--- Text provided ---

Kathmandu owner KMD Brands’ vows turnaround after long-term share price plunge
Friday, 5 September 2025
The company behind Kathmandu is undergoing a restructure, including shutting 21 stores, as part of efforts to combat declining sales and a plunging share price.
KMD Brands, which owns and operates Kathmandu, Rip Curl and wholesale footwear brand Oboz, has seen more than 90% of its value wiped off its share price since its all-time high in 2014.
Since its post-Covid high in 2021, its share price is down 85%, and its stock price needs to gain 600% for investors to recover any investment put into the company at that time.
So far this year, KMD Brands’ share price is down 44%.
Shareholders appeared to approve of the turnaround plan, with the company’s share price gaining 16% by midday Friday to trade at 29c on the news.
The outdoor goods retailer which operates 300 stores globally is embarking on a new strategy it has deemed “Next Level” in a bid to find $25 million in cost savings and turn around its fortunes, according to a market update.
The company plans to shut 21 underperforming stores and review its store network as part of an organisational restructure. It has not specified which brands the closures would affect or in which markets, but it is widely believed to be Kathmandu stores.
A spokeswoman for KMD Brands said the final number of store closures was not yet confirmed, adding that the company was relocating some stores and opening new stores, including in Hawaii and on the Mediterranean coast.
Milford Asset Management equities analyst Jeremy Hutton said the Kathmandu brand was no longer profitable, although he said he believed there was still value in it.
“They used to report reasonably decent profits, but now they're going to report one year of zero profits, and then this year is going to be highly negative. They've got a long way to climb out,” said Hutton.
“The Kathmandu brand has been losing market share in the outdoor apparel space. Some of their key competitors like Macpac have been aggressive and seem to be winning share off Kathmandu.”
KMD Brands had been propped up by sales from the Rip Curl brand, he said.
Hutton put the company’s share price decline down to sales at Kathmandu declining, partly due to its hero product, the classic puffer jacket, becoming increasingly commonplace in a hyper competitive market.
“Investors are wondering will that continue, and can [the company] arrest the decline.”
At KMD Brands’ investor meeting on Thursday, it acknowledged the last few years had been tough for the company and advised there would be a big financial loss in their earnings this financial year.
The company said retail was being hit hard, and it was a tough environment for all businesses right now.
Group chief executive Brent Scrimshaw said: “The potential of our brands is far greater than what we’re delivering today.”
Most NZX-listed retail companies have seen their shares slide in recent months, and news of KMD Brands announcing it would close 21 stores comes following a tough week for bricks and mortar retail.
On Tuesday Smiths City placed itself into voluntary administration, after owner Colin Neal told The Post he had no choice but to downsize the business following a steep reduction in sales.
“The New Zealand retail market has been extremely difficult,” Hutton said.

---

Task requirements: Copy the stretch of the KMD Brands article from "Hutton put the" through "this financial year.", substituting "down jacket" for "puffer jacket". The data after this point are separate from the KMD Brands article.

--- Supplied information ---

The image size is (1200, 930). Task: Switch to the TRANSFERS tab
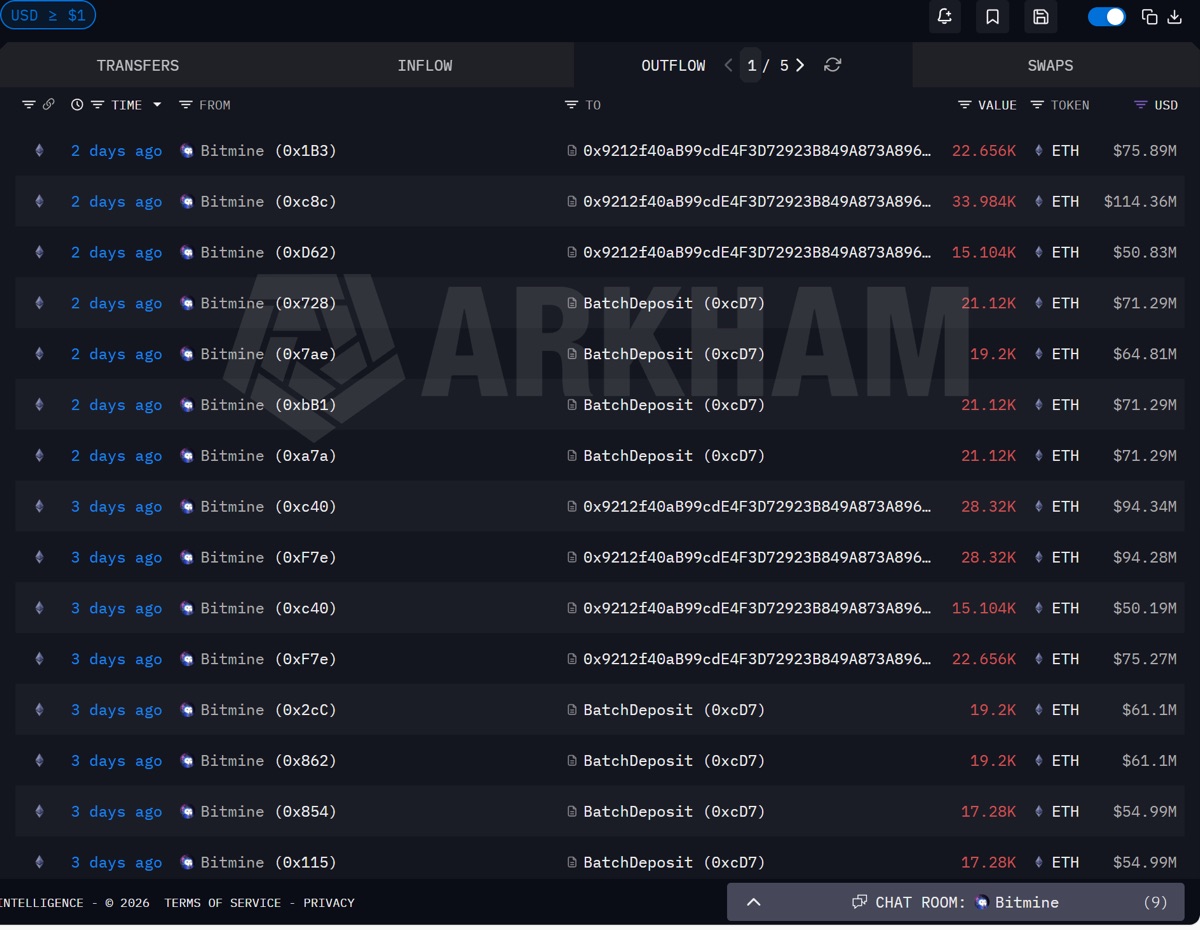click(x=138, y=65)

---

Solution for this task:
Hutton put the company’s share price decline down to sales at Kathmandu declining, partly due to its hero product, the classic down jacket, becoming increasingly commonplace in a hyper competitive market.
“Investors are wondering will that continue, and can [the company] arrest the decline.”
At KMD Brands’ investor meeting on Thursday, it acknowledged the last few years had been tough for the company and advised there would be a big financial loss in their earnings this financial year.